-- BEGIN --

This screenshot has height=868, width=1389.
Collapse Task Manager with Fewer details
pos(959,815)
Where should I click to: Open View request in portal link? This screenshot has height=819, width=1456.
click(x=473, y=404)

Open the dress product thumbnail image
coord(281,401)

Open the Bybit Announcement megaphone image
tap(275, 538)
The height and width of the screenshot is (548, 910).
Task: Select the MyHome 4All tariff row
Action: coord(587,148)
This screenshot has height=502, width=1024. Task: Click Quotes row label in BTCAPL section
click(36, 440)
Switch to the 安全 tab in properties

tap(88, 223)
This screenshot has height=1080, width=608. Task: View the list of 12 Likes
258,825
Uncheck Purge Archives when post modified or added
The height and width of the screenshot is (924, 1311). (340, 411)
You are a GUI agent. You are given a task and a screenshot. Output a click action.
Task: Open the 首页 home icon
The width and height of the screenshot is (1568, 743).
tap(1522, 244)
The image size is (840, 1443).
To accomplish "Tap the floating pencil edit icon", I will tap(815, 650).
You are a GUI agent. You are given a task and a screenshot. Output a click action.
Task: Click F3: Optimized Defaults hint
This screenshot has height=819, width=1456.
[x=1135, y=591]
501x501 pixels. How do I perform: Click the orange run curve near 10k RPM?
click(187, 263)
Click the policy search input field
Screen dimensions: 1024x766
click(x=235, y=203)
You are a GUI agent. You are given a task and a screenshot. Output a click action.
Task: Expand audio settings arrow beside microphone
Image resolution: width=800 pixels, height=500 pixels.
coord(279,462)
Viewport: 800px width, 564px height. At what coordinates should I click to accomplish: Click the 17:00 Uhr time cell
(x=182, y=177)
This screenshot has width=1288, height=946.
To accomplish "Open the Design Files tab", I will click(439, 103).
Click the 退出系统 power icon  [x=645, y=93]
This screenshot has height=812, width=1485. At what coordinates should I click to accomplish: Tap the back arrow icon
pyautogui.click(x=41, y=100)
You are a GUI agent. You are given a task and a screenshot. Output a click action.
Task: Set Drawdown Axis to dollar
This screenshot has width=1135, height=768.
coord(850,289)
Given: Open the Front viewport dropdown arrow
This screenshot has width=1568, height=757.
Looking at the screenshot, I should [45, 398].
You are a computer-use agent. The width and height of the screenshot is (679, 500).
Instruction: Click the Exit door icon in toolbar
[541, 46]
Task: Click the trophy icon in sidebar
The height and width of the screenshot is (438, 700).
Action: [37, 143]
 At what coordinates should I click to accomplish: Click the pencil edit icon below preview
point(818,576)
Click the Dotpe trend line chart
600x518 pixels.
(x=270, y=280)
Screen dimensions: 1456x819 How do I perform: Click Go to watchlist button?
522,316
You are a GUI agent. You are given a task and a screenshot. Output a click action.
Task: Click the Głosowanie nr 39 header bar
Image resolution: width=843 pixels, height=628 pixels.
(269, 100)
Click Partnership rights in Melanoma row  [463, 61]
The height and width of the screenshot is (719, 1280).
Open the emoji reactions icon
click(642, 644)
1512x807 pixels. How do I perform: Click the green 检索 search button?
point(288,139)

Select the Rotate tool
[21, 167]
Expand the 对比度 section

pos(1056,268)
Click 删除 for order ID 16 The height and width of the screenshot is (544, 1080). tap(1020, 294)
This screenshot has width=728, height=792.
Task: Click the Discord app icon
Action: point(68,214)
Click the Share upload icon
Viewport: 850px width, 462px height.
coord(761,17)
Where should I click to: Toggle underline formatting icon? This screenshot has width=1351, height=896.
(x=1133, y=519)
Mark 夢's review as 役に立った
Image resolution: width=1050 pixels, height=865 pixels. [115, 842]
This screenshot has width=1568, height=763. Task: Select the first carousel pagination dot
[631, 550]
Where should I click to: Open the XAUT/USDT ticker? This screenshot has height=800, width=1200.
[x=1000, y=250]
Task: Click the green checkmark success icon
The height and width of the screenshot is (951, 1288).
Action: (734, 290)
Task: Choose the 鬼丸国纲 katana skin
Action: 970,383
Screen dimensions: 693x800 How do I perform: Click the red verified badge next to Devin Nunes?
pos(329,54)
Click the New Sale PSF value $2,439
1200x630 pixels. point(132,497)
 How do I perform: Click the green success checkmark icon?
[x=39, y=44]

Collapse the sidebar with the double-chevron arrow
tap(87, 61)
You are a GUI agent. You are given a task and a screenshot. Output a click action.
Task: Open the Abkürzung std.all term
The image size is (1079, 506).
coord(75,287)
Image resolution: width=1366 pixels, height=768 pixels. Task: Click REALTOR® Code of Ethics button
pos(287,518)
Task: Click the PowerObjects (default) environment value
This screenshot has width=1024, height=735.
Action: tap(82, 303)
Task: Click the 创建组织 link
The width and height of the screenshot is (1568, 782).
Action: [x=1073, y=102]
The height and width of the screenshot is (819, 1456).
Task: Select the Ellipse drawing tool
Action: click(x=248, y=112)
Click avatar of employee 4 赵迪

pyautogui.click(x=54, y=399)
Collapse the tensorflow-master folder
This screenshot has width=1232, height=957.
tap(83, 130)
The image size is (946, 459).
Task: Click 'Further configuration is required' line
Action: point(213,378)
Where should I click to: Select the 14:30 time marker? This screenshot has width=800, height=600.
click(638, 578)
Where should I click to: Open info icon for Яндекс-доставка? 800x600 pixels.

-- END --

Print the lines from the start of the records through the line containing "The height and width of the screenshot is (924, 1311).", inclusive, without altering them.

This screenshot has height=868, width=1389.
Collapse Task Manager with Fewer details
pos(959,815)
Where should I click to: Open View request in portal link? This screenshot has height=819, width=1456.
click(x=473, y=404)

Open the dress product thumbnail image
coord(281,401)

Open the Bybit Announcement megaphone image
tap(275, 538)
The height and width of the screenshot is (548, 910).
Task: Select the MyHome 4All tariff row
Action: coord(587,148)
This screenshot has height=502, width=1024. Task: Click Quotes row label in BTCAPL section
click(36, 440)
Switch to the 安全 tab in properties

tap(88, 223)
This screenshot has height=1080, width=608. Task: View the list of 12 Likes
258,825
Uncheck Purge Archives when post modified or added
The height and width of the screenshot is (924, 1311). (340, 411)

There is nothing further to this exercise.